─── RECORDS FOR THE EXERCISE ───

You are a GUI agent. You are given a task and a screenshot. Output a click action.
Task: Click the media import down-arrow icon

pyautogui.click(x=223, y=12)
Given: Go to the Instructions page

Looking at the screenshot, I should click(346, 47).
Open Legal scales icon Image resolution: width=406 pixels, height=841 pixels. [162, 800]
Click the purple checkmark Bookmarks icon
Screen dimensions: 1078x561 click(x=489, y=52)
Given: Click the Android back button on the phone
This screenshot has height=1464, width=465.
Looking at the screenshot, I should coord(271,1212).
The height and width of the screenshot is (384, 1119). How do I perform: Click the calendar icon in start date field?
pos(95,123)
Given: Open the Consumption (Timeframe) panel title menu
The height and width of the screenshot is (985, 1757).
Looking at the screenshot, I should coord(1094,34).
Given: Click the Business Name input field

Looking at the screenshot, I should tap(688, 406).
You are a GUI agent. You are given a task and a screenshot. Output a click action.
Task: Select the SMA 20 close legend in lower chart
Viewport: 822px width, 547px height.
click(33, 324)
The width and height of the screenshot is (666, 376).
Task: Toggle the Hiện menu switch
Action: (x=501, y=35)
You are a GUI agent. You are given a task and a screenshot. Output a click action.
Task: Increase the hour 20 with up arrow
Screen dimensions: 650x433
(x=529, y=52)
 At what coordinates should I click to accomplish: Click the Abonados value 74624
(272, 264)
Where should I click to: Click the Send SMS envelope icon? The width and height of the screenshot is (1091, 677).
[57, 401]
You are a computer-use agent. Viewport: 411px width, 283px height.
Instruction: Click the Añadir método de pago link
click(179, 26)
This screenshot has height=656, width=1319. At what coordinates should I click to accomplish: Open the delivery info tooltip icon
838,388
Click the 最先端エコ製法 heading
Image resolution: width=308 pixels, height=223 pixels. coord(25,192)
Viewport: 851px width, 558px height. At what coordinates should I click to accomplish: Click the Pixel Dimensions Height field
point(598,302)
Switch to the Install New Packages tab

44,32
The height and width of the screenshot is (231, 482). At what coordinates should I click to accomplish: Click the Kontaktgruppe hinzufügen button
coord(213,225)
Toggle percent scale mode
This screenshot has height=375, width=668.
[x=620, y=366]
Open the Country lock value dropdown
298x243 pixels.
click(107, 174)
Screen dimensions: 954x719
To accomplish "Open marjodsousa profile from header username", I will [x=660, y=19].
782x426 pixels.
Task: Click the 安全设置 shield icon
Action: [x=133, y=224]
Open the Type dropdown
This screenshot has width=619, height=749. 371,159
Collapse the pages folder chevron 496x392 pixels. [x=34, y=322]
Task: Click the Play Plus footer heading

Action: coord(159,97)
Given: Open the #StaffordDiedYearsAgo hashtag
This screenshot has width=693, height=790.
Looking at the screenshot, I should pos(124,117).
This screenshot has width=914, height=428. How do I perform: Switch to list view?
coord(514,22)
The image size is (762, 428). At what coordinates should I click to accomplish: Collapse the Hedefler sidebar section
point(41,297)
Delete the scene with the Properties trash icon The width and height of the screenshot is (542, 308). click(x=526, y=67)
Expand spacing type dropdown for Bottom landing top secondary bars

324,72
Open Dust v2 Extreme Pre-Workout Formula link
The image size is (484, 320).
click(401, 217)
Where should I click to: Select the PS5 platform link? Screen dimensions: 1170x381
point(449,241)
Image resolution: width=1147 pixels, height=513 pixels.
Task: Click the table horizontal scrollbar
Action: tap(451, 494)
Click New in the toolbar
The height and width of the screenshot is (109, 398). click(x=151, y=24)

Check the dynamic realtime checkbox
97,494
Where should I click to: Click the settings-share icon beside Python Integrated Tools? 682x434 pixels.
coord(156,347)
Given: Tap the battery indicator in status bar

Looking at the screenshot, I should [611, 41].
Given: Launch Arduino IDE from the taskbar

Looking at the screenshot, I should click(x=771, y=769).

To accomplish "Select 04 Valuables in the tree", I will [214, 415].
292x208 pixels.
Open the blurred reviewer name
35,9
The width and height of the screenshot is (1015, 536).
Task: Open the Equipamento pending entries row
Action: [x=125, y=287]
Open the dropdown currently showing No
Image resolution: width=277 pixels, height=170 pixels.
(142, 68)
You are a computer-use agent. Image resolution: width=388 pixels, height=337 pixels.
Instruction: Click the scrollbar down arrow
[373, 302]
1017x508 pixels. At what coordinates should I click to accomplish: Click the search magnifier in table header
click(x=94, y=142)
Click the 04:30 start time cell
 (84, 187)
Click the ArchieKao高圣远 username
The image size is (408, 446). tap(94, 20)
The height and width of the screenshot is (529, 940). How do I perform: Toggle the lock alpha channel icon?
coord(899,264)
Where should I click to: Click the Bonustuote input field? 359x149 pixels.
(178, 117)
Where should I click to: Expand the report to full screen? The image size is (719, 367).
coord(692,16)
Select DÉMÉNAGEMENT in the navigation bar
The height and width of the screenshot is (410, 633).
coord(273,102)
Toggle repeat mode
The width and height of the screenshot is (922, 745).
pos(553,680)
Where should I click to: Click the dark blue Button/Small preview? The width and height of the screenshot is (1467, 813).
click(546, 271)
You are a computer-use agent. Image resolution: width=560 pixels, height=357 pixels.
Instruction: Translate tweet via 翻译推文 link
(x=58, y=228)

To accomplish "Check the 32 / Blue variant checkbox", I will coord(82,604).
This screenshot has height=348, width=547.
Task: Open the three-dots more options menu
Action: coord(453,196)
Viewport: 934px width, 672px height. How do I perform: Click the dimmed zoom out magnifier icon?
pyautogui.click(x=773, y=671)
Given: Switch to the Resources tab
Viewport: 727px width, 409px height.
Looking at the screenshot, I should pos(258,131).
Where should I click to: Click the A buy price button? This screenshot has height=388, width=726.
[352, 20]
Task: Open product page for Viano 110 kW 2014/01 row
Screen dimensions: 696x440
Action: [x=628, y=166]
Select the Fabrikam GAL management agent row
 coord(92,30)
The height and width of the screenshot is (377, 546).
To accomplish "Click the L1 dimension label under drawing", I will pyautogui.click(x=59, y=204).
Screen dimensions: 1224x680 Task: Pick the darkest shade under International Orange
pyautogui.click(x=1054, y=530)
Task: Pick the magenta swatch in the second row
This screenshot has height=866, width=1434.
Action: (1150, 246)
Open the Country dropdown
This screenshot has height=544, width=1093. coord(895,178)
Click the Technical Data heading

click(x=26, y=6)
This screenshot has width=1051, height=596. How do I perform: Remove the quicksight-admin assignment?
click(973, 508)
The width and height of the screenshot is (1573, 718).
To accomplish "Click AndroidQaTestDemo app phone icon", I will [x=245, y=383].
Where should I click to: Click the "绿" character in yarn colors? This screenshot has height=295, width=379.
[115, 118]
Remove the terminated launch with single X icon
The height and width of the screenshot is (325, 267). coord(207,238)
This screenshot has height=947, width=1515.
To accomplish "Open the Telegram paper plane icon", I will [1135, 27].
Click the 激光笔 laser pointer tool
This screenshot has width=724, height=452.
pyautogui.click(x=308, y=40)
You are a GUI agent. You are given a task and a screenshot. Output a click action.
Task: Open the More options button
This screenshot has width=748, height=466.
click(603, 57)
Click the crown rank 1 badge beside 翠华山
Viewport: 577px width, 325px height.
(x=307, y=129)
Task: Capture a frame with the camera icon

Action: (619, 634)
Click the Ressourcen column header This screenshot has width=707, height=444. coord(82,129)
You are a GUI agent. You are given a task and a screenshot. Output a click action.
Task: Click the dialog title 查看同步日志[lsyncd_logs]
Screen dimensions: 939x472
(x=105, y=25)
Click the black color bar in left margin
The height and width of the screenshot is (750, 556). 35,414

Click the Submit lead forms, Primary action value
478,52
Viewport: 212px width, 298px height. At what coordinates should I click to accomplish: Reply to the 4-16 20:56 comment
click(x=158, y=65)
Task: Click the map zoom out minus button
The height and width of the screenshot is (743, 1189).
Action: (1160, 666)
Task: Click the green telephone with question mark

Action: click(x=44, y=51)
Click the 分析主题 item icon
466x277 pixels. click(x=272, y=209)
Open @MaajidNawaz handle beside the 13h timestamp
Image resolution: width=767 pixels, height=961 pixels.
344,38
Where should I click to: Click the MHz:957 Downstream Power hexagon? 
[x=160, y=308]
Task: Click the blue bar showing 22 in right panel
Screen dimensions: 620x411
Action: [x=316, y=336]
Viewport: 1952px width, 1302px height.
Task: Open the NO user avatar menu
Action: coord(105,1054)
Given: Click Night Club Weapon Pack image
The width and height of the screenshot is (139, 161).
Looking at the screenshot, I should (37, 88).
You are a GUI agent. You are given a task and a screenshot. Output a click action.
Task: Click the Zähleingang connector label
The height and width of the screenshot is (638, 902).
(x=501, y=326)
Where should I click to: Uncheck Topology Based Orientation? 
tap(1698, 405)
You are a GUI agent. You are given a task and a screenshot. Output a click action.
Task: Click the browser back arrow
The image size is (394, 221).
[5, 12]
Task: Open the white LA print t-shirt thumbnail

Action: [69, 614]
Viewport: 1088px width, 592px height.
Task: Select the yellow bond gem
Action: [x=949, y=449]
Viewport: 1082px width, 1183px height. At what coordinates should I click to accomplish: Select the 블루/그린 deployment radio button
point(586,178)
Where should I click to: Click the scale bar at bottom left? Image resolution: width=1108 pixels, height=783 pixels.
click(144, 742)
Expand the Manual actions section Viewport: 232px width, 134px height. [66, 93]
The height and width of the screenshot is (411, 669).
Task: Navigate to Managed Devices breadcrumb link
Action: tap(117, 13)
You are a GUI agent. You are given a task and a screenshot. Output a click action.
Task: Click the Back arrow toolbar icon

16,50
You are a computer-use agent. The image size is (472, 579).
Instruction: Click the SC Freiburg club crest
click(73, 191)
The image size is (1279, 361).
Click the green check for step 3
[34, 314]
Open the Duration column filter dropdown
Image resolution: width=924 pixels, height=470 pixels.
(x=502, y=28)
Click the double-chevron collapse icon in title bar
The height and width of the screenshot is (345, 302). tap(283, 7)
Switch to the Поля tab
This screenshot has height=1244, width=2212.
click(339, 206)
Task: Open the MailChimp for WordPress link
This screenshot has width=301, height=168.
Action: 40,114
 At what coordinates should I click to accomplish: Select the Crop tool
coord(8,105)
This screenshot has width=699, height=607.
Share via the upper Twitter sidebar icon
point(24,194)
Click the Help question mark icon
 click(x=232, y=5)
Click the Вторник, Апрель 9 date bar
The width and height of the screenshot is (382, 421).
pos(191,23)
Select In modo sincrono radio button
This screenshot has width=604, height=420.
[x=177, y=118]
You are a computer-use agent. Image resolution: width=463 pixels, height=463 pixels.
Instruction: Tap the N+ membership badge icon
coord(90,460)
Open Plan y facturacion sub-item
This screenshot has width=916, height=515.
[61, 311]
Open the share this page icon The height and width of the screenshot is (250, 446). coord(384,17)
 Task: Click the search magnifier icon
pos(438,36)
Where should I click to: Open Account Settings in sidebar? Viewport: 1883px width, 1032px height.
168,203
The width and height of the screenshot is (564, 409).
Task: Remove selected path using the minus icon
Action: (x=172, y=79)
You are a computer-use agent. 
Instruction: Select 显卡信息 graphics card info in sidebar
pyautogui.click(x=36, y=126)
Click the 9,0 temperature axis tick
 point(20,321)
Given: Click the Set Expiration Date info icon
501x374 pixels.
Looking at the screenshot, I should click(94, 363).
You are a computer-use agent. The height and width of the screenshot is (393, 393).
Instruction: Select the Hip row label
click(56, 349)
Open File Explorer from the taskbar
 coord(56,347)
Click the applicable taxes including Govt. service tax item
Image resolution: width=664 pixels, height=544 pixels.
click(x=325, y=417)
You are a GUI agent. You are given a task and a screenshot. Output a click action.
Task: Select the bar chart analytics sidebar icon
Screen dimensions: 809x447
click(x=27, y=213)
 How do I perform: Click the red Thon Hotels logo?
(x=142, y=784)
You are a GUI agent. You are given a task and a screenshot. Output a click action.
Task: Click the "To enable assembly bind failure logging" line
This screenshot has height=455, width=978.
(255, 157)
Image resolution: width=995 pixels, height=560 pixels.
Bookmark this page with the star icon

───

[DIRECTION] Copy everything in the entries above from the line that contains "Click the black color bar in left margin" down to the line that contains "click(144, 742)", both of those lines included, and keep every line the same.

[WRITTEN RESPONSE]
Click the black color bar in left margin
The height and width of the screenshot is (750, 556). 35,414

Click the Submit lead forms, Primary action value
478,52
Viewport: 212px width, 298px height. At what coordinates should I click to accomplish: Reply to the 4-16 20:56 comment
click(x=158, y=65)
Task: Click the map zoom out minus button
The height and width of the screenshot is (743, 1189).
Action: (1160, 666)
Task: Click the green telephone with question mark

Action: click(x=44, y=51)
Click the 分析主题 item icon
466x277 pixels. click(x=272, y=209)
Open @MaajidNawaz handle beside the 13h timestamp
Image resolution: width=767 pixels, height=961 pixels.
344,38
Where should I click to: Click the MHz:957 Downstream Power hexagon? 
[x=160, y=308]
Task: Click the blue bar showing 22 in right panel
Screen dimensions: 620x411
Action: [x=316, y=336]
Viewport: 1952px width, 1302px height.
Task: Open the NO user avatar menu
Action: coord(105,1054)
Given: Click Night Club Weapon Pack image
The width and height of the screenshot is (139, 161).
Looking at the screenshot, I should (37, 88).
You are a GUI agent. You are given a task and a screenshot. Output a click action.
Task: Click the Zähleingang connector label
The height and width of the screenshot is (638, 902).
(x=501, y=326)
Where should I click to: Uncheck Topology Based Orientation? 
tap(1698, 405)
You are a GUI agent. You are given a task and a screenshot. Output a click action.
Task: Click the browser back arrow
The image size is (394, 221).
[5, 12]
Task: Open the white LA print t-shirt thumbnail

Action: [69, 614]
Viewport: 1088px width, 592px height.
Task: Select the yellow bond gem
Action: [x=949, y=449]
Viewport: 1082px width, 1183px height. At what coordinates should I click to accomplish: Select the 블루/그린 deployment radio button
point(586,178)
Where should I click to: Click the scale bar at bottom left? Image resolution: width=1108 pixels, height=783 pixels.
click(144, 742)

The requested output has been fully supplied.